I haven't posted much lately, but it has been a busy few months with many family activities. At work, I am happy to say that we are in the middle of upgrading our financial system, which includes an upgrade from SQL Server 2000 to SQL Server 2005 64 bit. Basically, I am reviewing everything I have done concerning that system for the past 4 years. This is a chance to improve stored procedures and create new SSIS packages to replace DTS. I am really happy that I am getting to use the new T-SQL features, such as Common Table Expressions (CTE). I have been a big fan of virtual tables, but I believe that CTEs have some advantages.
The first advantage is that CTEs are probably easier to read once you understand the syntax. The CTE is defined at the beginning and then used in one, and only one, statement immediately following it. But it can be used multiple times in that statement. Another interesting thing is that multiple queries can be defined within it and that they can build on each other. CTEs can not be nested, that is, you can't define one inside the other. So, CTEs are very flexible, but not always the best performing solution.
My favorite example is from Itzik Ben-Gan's recent book "Inside SQL Server 2005 T-SQL Programming." It creates a virtual number table. Levels 1 - 5 are catesian products that join the previous level on itself. The num statement uses the new Row_Number() function to apply a row number for each of the rows produced.
WITH
L0 AS (SELECT 1 AS C UNION ALL SELECT 1), --2 rows
L1 AS (SELECT 1 AS C FROM L0 AS A, L0 AS B),--4 rows
L2 AS (SELECT 1 AS C FROM L1 AS A, L1 AS B),--16 rows
L3 AS (SELECT 1 AS C FROM L2 AS A, L2 AS B),--256 rows
L4 AS (SELECT 1 AS C FROM L3 AS A, L3 AS B),--65536 rows
L5 AS (SELECT 1 AS C FROM L4 AS A, L4 AS B),--4294967296 rows
num AS (SELECT ROW_NUMBER() OVER(ORDER BY C) AS N FROM L5)
SELECT N FROM NUM WHERE N <= 100000;
CTEs are gone right after the query that uses them, but they can be persisted in a view.
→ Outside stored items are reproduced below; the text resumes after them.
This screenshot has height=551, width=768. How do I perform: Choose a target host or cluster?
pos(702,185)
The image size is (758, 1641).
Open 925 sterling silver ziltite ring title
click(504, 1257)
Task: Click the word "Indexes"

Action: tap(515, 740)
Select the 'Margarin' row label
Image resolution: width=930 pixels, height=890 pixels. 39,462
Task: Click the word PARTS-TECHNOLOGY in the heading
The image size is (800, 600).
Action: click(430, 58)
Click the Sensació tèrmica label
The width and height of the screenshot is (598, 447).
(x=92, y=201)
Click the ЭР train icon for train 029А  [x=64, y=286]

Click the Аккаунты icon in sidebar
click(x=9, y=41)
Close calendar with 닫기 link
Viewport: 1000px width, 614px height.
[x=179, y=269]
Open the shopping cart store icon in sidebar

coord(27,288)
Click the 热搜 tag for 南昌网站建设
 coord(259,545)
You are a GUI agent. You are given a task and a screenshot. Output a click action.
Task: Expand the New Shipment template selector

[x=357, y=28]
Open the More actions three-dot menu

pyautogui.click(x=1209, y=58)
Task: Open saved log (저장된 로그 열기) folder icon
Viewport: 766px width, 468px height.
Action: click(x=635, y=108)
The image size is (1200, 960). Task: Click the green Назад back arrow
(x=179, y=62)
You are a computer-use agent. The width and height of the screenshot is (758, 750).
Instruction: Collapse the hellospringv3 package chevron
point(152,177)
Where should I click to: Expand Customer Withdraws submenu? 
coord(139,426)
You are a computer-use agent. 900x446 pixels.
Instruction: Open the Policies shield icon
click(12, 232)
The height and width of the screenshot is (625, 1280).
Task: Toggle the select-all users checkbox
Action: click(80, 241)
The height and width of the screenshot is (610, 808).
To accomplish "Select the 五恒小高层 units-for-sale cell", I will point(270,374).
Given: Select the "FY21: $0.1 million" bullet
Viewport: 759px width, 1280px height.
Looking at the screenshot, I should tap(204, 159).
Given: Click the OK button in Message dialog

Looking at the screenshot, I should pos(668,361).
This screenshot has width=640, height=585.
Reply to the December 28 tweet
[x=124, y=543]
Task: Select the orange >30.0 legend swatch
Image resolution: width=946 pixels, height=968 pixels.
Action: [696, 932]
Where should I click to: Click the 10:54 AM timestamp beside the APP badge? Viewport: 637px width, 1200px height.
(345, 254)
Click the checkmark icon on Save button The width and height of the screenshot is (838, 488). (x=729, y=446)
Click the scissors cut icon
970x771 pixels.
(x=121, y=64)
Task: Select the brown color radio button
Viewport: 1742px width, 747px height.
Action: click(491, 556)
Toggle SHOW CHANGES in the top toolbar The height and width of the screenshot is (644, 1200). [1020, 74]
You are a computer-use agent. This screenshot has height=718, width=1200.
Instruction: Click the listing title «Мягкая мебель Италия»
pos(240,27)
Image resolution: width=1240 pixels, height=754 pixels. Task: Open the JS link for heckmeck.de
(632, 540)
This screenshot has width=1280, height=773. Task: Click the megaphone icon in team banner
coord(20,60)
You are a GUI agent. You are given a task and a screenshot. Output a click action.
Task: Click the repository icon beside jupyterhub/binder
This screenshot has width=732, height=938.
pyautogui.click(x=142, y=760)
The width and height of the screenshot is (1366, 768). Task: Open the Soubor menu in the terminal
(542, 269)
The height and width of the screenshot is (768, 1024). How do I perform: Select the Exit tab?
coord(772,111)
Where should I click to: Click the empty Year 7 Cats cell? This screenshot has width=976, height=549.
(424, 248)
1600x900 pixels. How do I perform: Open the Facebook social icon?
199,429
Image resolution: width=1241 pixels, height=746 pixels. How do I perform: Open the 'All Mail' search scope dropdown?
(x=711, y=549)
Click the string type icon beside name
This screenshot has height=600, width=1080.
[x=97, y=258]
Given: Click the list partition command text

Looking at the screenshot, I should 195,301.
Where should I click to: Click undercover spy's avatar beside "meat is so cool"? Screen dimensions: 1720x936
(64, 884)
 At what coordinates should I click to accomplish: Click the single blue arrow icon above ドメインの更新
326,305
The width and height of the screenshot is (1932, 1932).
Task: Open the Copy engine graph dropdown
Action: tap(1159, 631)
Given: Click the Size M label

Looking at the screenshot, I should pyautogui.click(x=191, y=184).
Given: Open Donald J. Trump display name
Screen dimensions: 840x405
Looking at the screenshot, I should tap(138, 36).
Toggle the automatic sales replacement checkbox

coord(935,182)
Here is a view definition so that I always have a table of numbers whenever I need them:
create view vwNumbers
as
WITH
L0 AS (SELECT 1 AS C UNION ALL SELECT 1),
L1 AS (SELECT 1 AS C FROM L0 AS A, L0 AS B),
L2 AS (SELECT 1 AS C FROM L1 AS A, L1 AS B),
L3 AS (SELECT 1 AS C FROM L2 AS A, L2 AS B),
L4 AS (SELECT 1 AS C FROM L3 AS A, L3 AS B),
L5 AS (SELECT 1 AS C FROM L4 AS A, L4 AS B),
num AS (SELECT ROW_NUMBER() OVER(ORDER BY C) AS N FROM L5)
SELECT N FROM NUM WHERE N <= 1000000
Here is an example that builds on Itzik's and it is very efficient. It shows how you can "nest" CTEs by using a view and define multiple queries in one CTE.
--Find the dates that orders were not placed in AdventureWorks:
Use AdventureWorks
GO
With
Dates as (select dateadd(d,N,'1/1/1900') as NDate from vwNumbers), -- a "nested" cte
DateBounds as (select min(OrderDate) as MinDate, max(OrderDate) as MaxDate from Sales.SalesOrderHeader) --second query in CTE
select NDate as MissingDate
from Dates left join Sales.SalesOrderHeader
on NDate = OrderDate join DateBounds
on NDate between MinDate and MaxDate
where OrderDate is null
order by NDate
In this example, I have used the dateadd function to translate my numbers view into a date query. I am defining two queries inside the CTE. The second gives me the first and last order date in the orders table. I don't care about dates outside that range. Finally, I use both of the queries defined in the CTE to help me solve the problem. I am using the left join syntax and checking for a null to find rows that are missing.